Test der Verbraucherzentrale Sechs Millionen Kundendaten gekauft

Berlin/Viersen (RPO). Der Missbrauch von Kundendaten ist in Deutschland offenbar verbreiteter als bislang angenommen. Als Beleg hat die Verbraucherzentrale in einem Scheingeschäft persönliche Daten von sechs Millionen Bundesbürgern gekauft.

Der Vorstand des Bundesverbandes der Verbraucherzentralen, Gerd Billen, sprach am Montag in Berlin von einem "illegalen Datenhandel in ungeheurem Ausmaß". Der Bundesdatenschutzbeauftragte, Peter Schaar, forderte vor dem Hintergrund schärfere Gesetze gegen Datenmissbrauch und eine bessere Verfolgung der Straftaten.

Anfang vergangener Woche war bekanntgeworden, dass der Verbraucherzentrale Schleswig-Holstein eine CD mit den Datensätzen von 17 000 Bundesbürgern anonym zugespielt worden war. Neben Namen, Geburtsdaten, Telefonnummern und Adressen sollen darunter auch komplette Bankdaten gewesen sein. Nach Angaben der Verbraucherschützer soll eine Firma aus Viersen die Daten an andere Unternehmen weiterverkauft haben. Mit Hilfe der Informationen sollen Callcenter Kontakt zu den Kunden aufgenommen und anschließend unerlaubte Abbuchungen von deren Konten vorgenommen haben.

Nach dem Auftauchen der CD hätten Anrufer die Telefonleitungen des Unabhängigen Landeszentrums für Datenschutz Schleswig-Holstein (ULD) förmlich lahmgelegt, berichteten die Datenschützer. Viele der Anrufer hätten "teilweise erschreckende Geschichten" über unberechtigte Abbuchungen von ihren Konten erzählt. Vor allem ältere Menschen seien davon betroffen gewesen.

Am Freitag habe die Verbraucherzentrale eine weitere CD mit den Daten einer Million Kunden zur Verfügung gestellt, berichteten die Datenschützer weiter. Auch darauf seien neben E-Mail-Adressen Kontoangaben und weitere Verbraucherangaben verzeichnet gewesen. Einzelne Daten bezögen sich speziell auf ältere Menschen. Auch eine weitere CD, die am Montag zugänglich gemacht worden sei, verfüge über 130 000 Datensätze, darunter 70 000 Kontodaten, die von der Nordwestdeutschen und der Süddeutschen Klassenlotterie stammten, erklärte das ULD.

Billen sagte, die Verbraucherzentrale habe ihre insgesamt sechs Millionen neuen Daten innerhalb von zwei Tagen für 850 Euro erworben. Viele der Daten stammten dabei von den Lotterien, aber auch aus Handyverträgen und von karitativen Spendensammlern.

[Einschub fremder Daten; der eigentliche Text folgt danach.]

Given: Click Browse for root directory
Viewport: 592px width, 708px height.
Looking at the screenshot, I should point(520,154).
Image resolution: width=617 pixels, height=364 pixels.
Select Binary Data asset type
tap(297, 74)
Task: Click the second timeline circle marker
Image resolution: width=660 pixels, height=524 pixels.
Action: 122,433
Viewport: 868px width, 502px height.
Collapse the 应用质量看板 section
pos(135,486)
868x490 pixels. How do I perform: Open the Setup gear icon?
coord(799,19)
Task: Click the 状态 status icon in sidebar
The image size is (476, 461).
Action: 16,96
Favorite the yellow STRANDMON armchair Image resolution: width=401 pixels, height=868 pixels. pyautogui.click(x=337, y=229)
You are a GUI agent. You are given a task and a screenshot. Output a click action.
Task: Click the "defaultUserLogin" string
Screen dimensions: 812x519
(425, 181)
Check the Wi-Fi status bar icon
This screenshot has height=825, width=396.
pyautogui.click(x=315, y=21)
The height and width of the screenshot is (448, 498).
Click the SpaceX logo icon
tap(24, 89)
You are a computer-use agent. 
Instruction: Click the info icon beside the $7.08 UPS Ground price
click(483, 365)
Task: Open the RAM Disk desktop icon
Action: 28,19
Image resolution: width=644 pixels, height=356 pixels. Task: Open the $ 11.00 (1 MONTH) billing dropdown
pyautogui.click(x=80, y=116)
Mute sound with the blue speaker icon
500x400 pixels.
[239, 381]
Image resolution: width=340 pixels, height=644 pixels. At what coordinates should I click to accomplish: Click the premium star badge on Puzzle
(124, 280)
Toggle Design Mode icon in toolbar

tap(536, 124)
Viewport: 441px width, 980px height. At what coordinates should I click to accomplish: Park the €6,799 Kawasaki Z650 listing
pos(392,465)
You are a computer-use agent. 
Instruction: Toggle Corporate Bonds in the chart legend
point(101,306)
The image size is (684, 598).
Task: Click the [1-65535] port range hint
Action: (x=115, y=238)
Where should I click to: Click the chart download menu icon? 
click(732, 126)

Der Bund Deutscher Kriminalbeamter (BDK) sprach sich vor dem Hintergrund erneut für den Einsatz von Datenfahndern aus, die ähnlich wie Steuerfahnder in Betrieben eingesetzt werden sollten. Nötig sei auch eine Pflicht zur Protokollierung und Dokumentation der Datenherkunft und Datenweitergabe. Dies würde vorbeugend helfen, sagte der stellvertretende BDK-Vorsitzende Bernd Carstensen.

Ähnlich äußerte sich Schaar, der eine Kennzeichnungspflicht über die Herkunft von Daten forderte. Nur so könnten Verbraucher erkennen, woher ihre ursprünglich von ihnen selbst preisgegebenen Informationen stammten. Zugleich sprach sich der Datenschutzbeauftragte für eine aktive Einwilligungsregelung der Verbraucher aus. So sollten Daten nur für Werbezwecke verwendet werden, wenn der Betroffene ausdrücklich eingewilligt habe. Eine unzulässige Nutzung der Daten für Werbezwecke solle bestraft werden.